Wedding Iselin Marie, Koht Jeanette, Tran Gia Tuong, Misceo Doriana, Selmer Kaja Kristine, Holmgren Asbjørn, Frengen Eirik, Bindoff Laurence, Tallaksen Chantal M E, Tzoulis Charalampos
Department of Neurology, Oslo University Hospital, Ullevål, Oslo, Norway ; University of Oslo, Faculty of Medicine, Oslo, Norway.

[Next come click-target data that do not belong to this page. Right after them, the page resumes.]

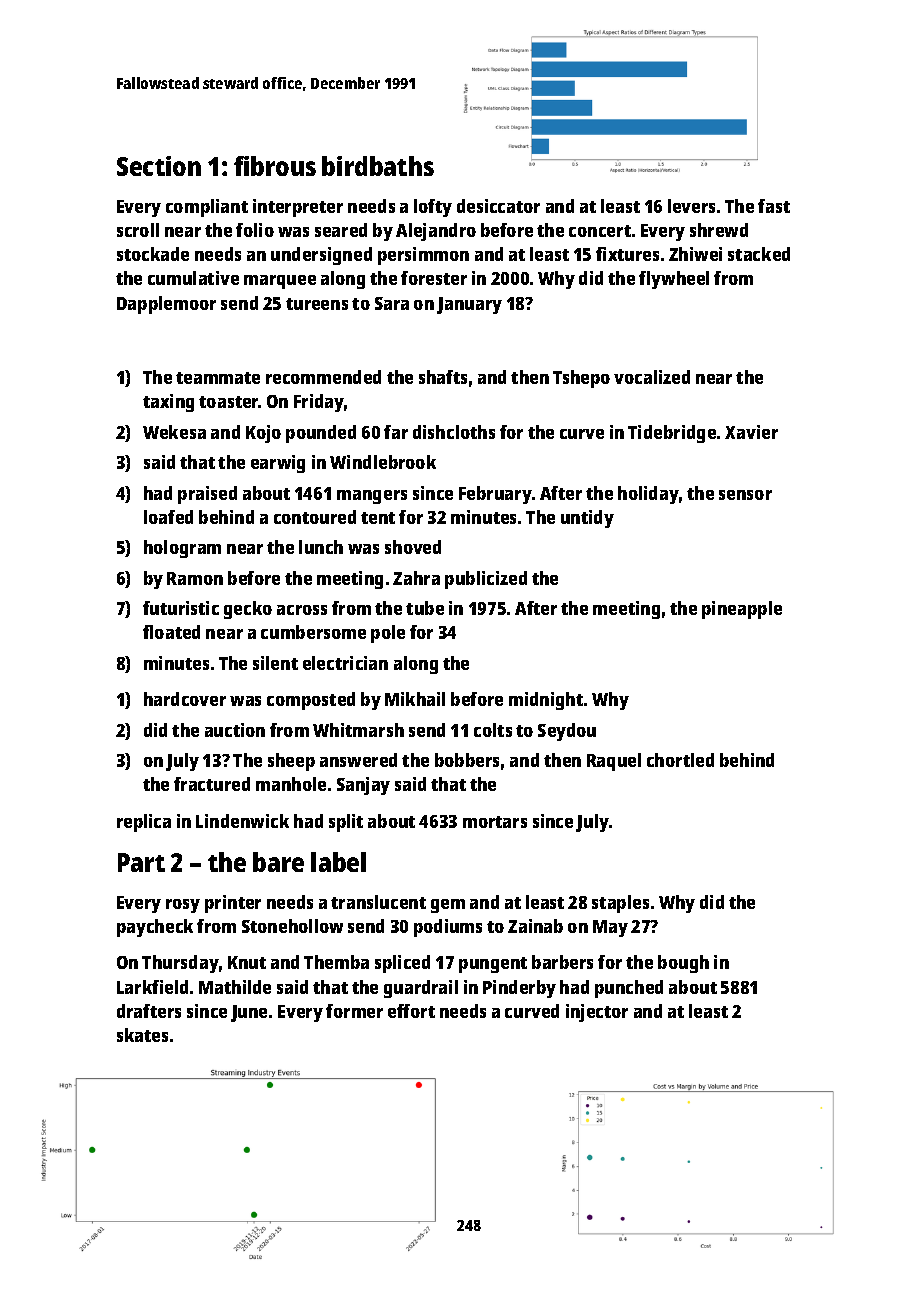 The image size is (915, 1299). What do you see at coordinates (142, 1035) in the image?
I see `skates` at bounding box center [142, 1035].
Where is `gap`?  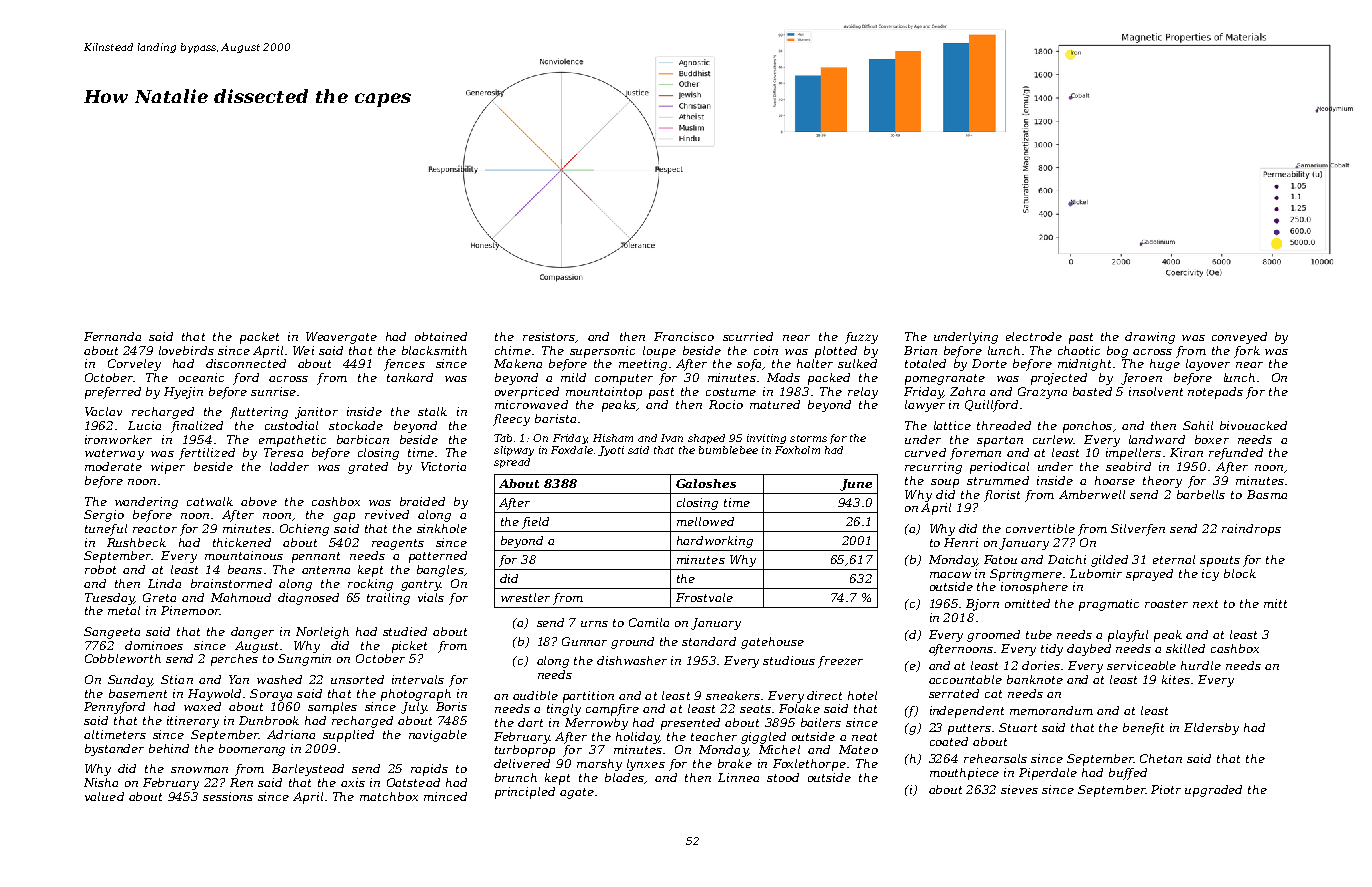 gap is located at coordinates (344, 517).
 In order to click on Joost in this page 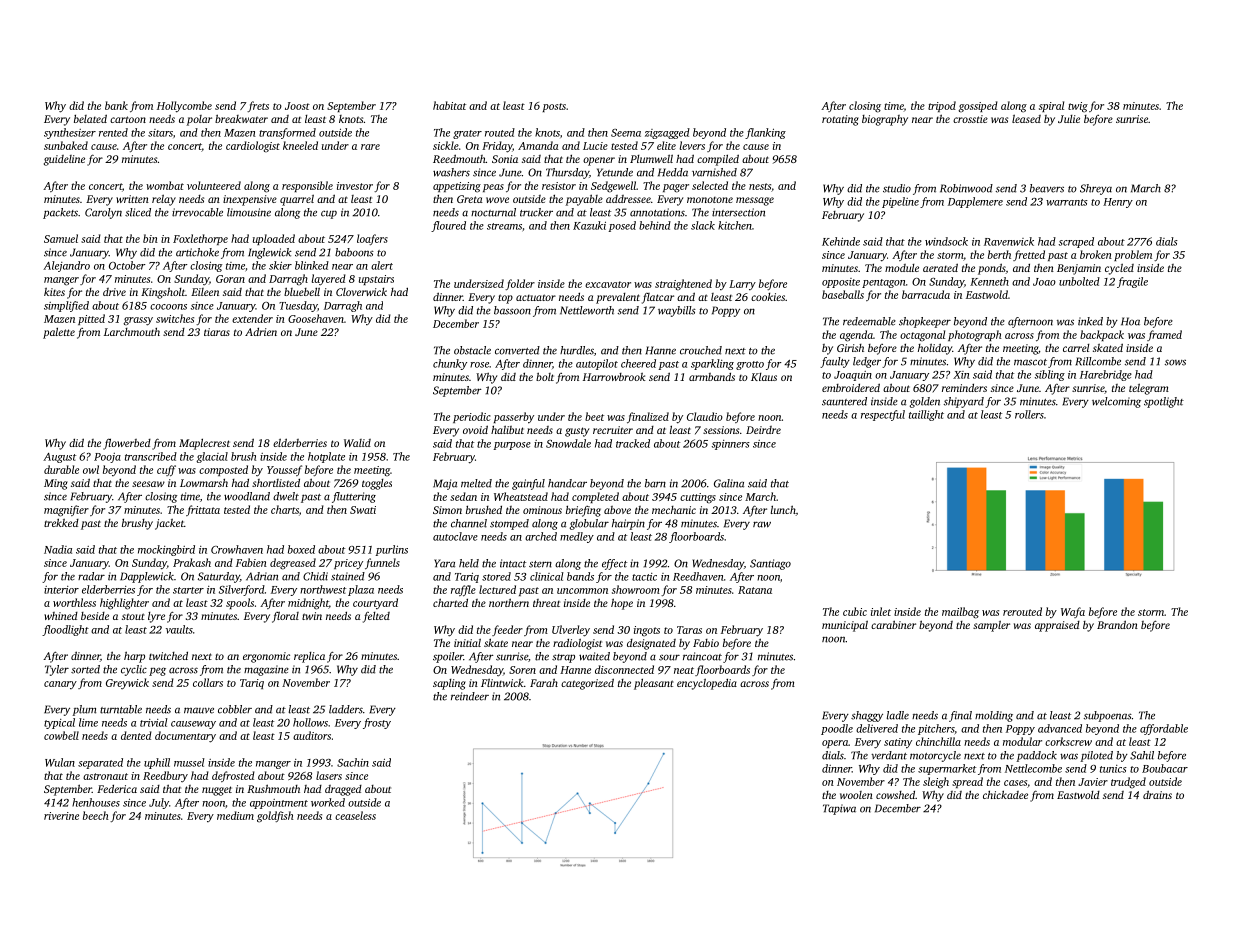, I will do `click(297, 106)`.
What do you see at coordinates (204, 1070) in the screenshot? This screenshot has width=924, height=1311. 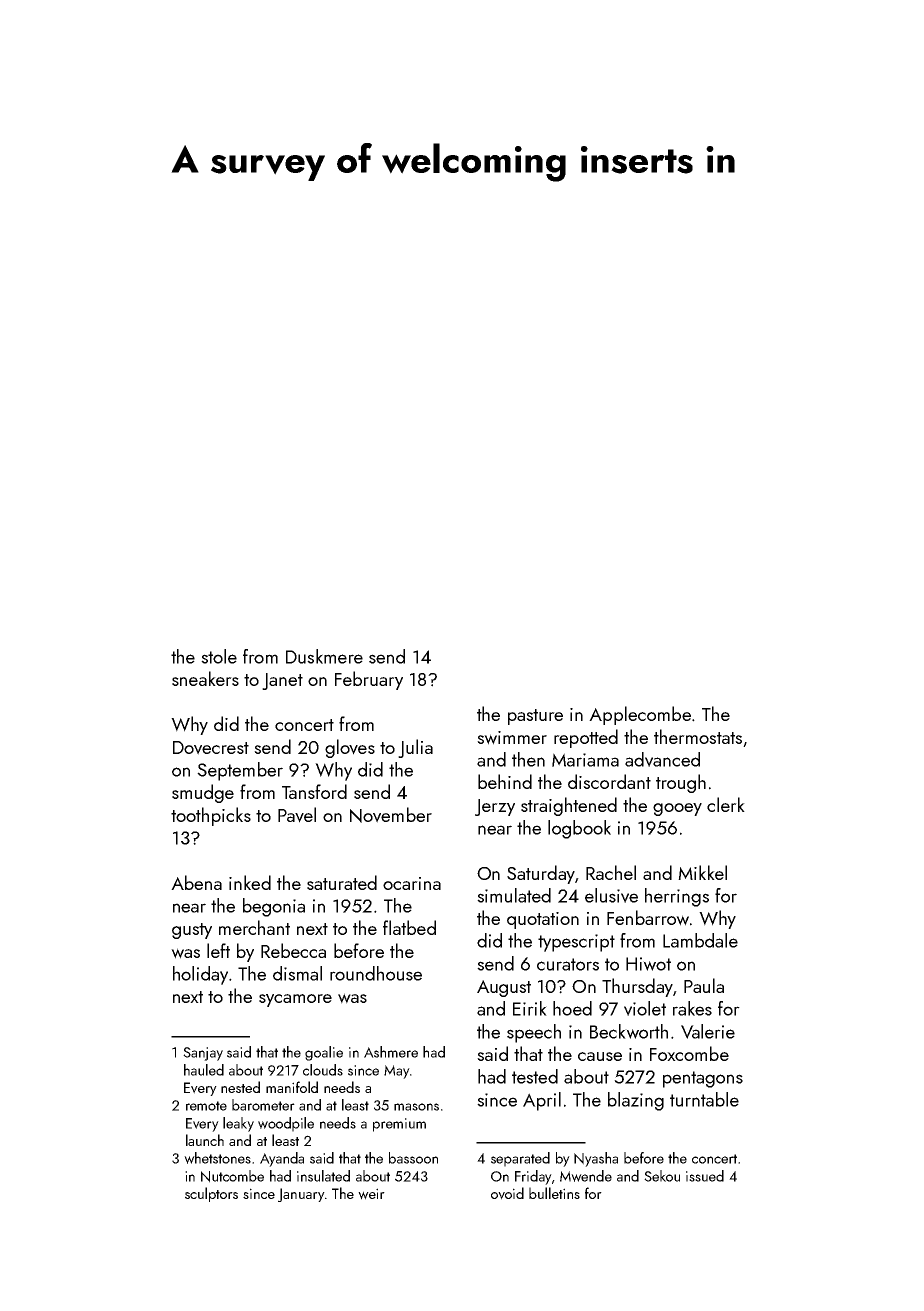 I see `hauled` at bounding box center [204, 1070].
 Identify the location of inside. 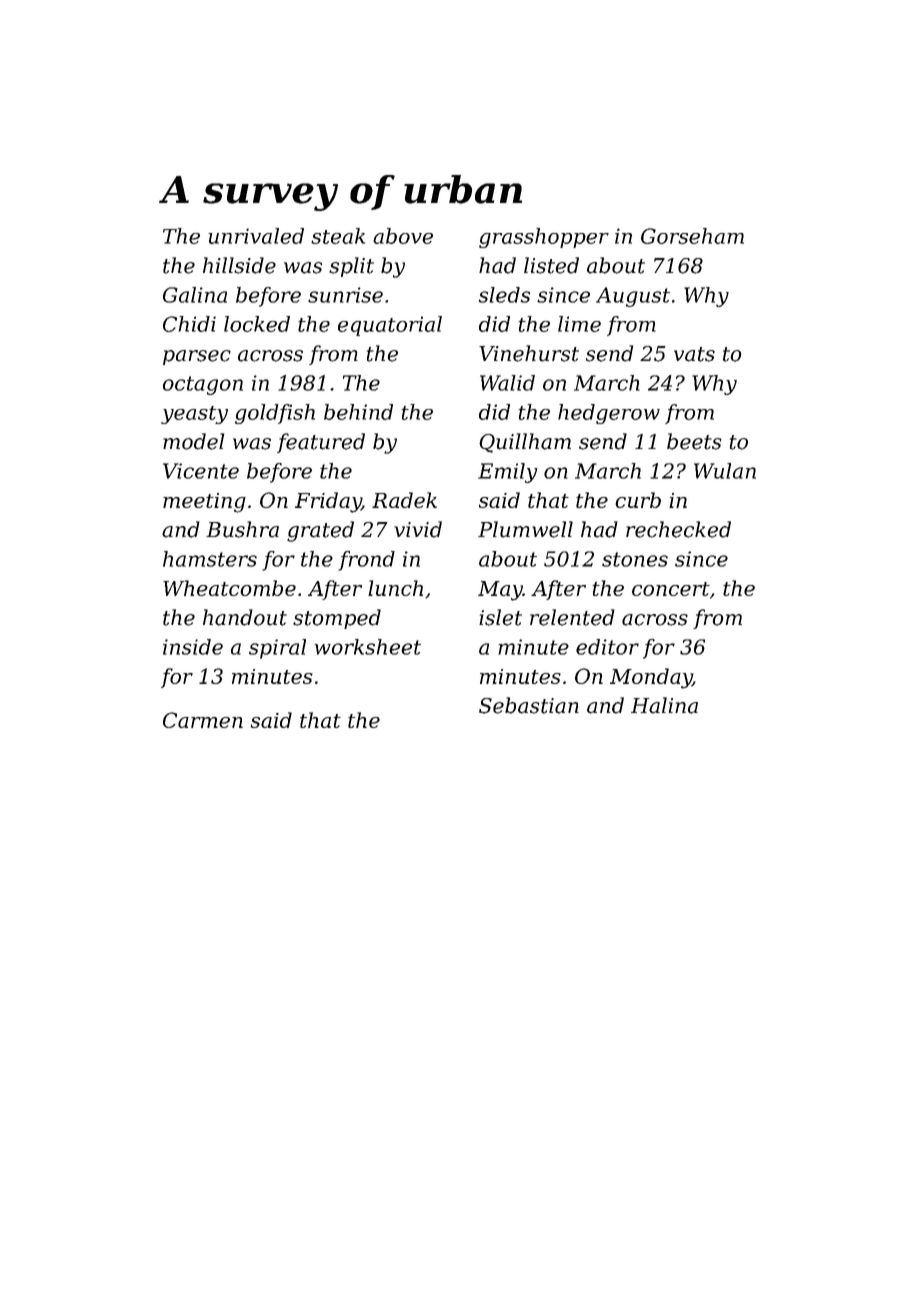
(193, 647).
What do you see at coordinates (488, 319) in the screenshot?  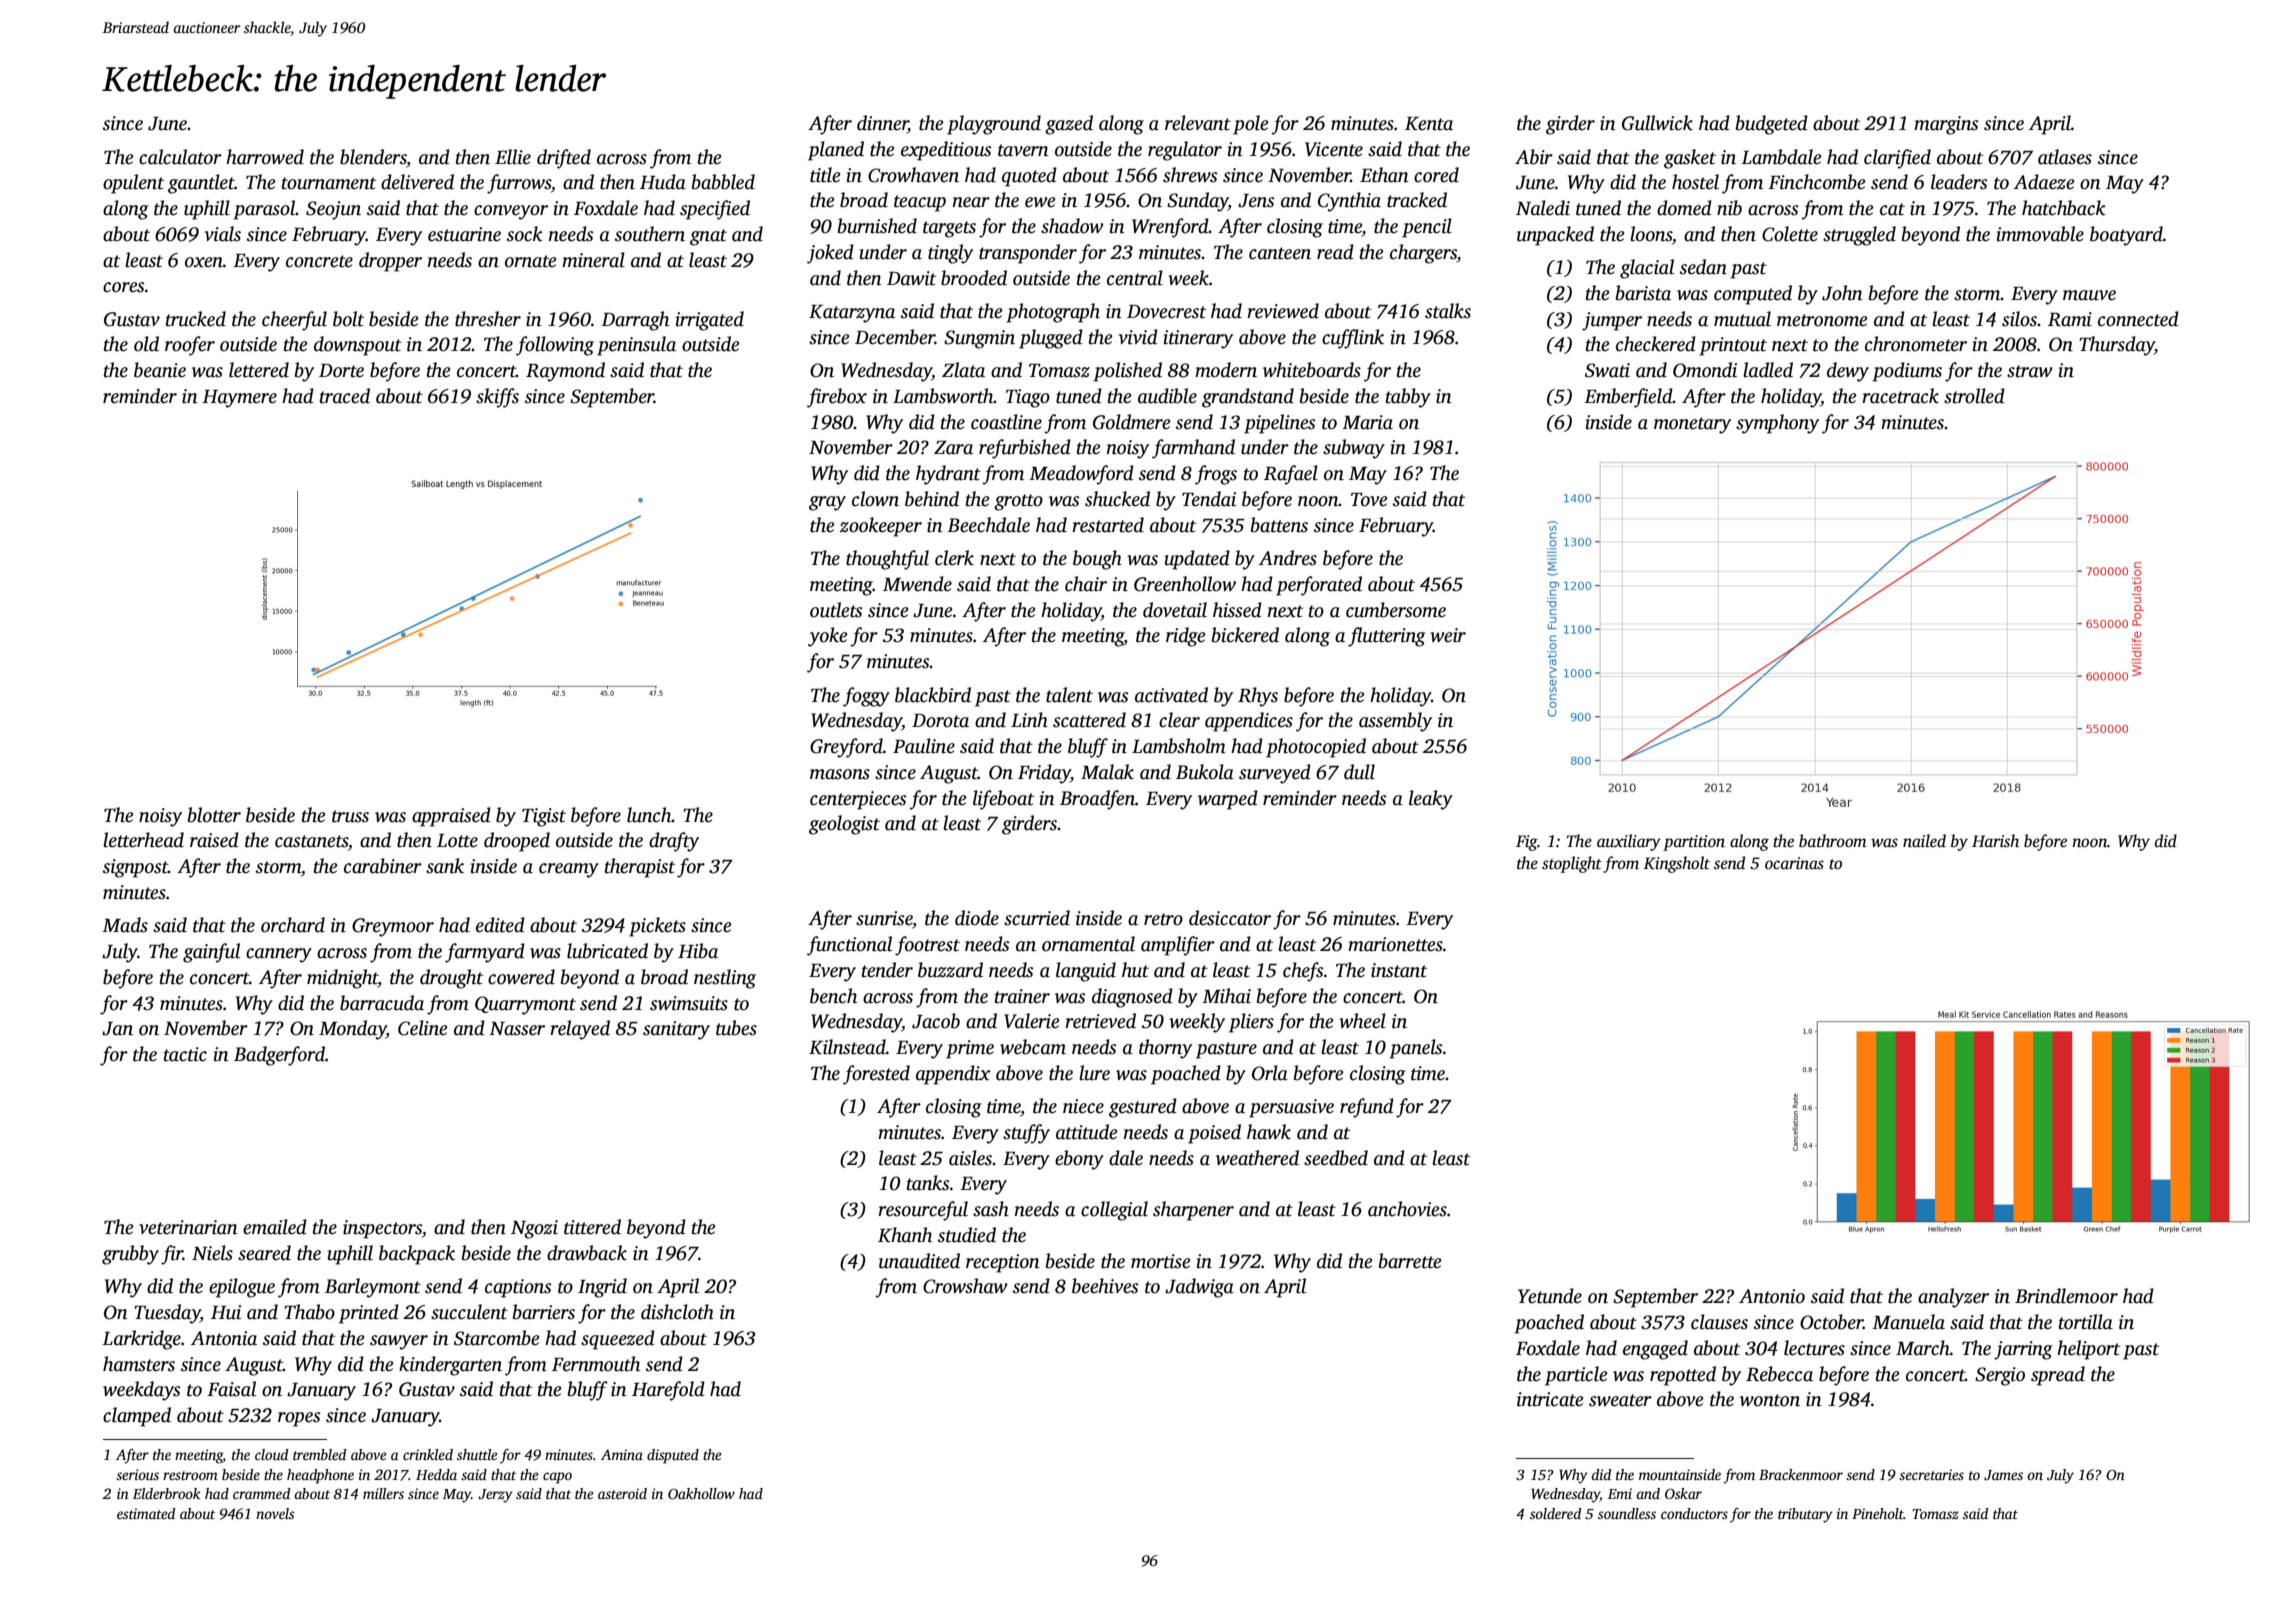 I see `thresher` at bounding box center [488, 319].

Department of Neurology, Drammen Hospital, Vestre Viken Health Trust, Norway ; University of Oslo, Faculty of Medicine, Oslo, Norway.
PLoS One. 2014 Jan 22;9(1):e86340. doi: 10.1371/journal.pone.0086340. eCollection 2014.
Spastic paraplegia 7 is an autosomal recessive disorder caused by mutations in the gene encoding paraplegin, a protein located at the inner mitochondrial membrane and involved in the processing of other mitochondrial proteins. The mechanism whereby paraplegin mutations cause disease is unknown. We studied two female and two male adult patients from two Norwegian families with a combination of progressive external ophthalmoplegia and spastic paraplegia. Sequencing of SPG7 revealed a novel missense mutation, c.2102A>C, p.H 701P, which was homozygous in one family and compound heterozygous in trans with a known pathogenic mutation c.1454_1462del in the other. Muscle was examined from an additional, unrelated adult female patient with a similar phenotype caused by a homozygous c.1047insC mutation in SPG7. Immunohistochemical studies in skeletal muscle showed mosaic deficiency predominantly affecting respiratory complex I, but also complexes III and IV. Molecular studies in single, microdissected fibres showed multiple mitochondrial DNA deletions segregating at high levels (38-97%) in respiratory deficient fibres. Our findings demonstrate for the first time that paraplegin mutations cause accumulation of mitochondrial DNA damage and multiple respiratory chain deficiencies. While paraplegin is not known to be directly associated with the mitochondrial nucleoid, it is known to process other mitochondrial proteins and it is possible therefore that paraplegin mutations lead to mitochondrial DNA deletions by impairing proteins involved in the homeostasis of the mitochondrial genome. These studies increase our understanding of the molecular pathogenesis of SPG7 mutations and suggest that SPG7 testing should be included in the diagnostic workup of autosomal recessive, progressive external ophthalmoplegia, especially if spasticity is present.
痉挛性截瘫7型是一种常染色体隐性疾病,由编码痉挛蛋白的基因突变引起,该蛋白位于线粒体内膜,参与其他线粒体蛋白的加工过程。痉挛蛋白突变导致疾病的机制尚不清楚。我们研究了来自两个挪威家庭的两名成年女性和两名成年男性患者,他们均患有进行性眼外肌麻痹和痉挛性截瘫。对SPG7进行测序发现了一个新的错义突变,即c.2102A>C,p.H 701P,在一个家庭中为纯合子,在另一个家庭中与已知的致病突变c.1454_1462del呈反式复合杂合子。对另一名患有相似表型的成年女性患者的肌肉进行了检查,该患者由SPG7基因中的纯合c.1047insC突变引起。骨骼肌的免疫组织化学研究显示,镶嵌性缺陷主要影响呼吸链复合体I,但也影响复合体III和IV。对单个显微切割纤维的分子研究显示,多个线粒体DNA缺失在呼吸缺陷纤维中以高水平(38-97%)分离。我们的研究首次证明,痉挛蛋白突变会导致线粒体DNA损伤的积累和多个呼吸链缺陷。虽然尚不清楚痉挛蛋白是否与线粒体核仁直接相关,但已知它参与其他线粒体蛋白的加工,因此痉挛蛋白突变可能通过损害参与线粒体基因组稳态的蛋白质而导致线粒体DNA缺失。这些研究增进了我们对SPG7突变分子发病机制的理解,并表明在常染色体隐性进行性眼外肌麻痹的诊断检查中应包括SPG7检测,尤其是在存在痉挛症状的情况下。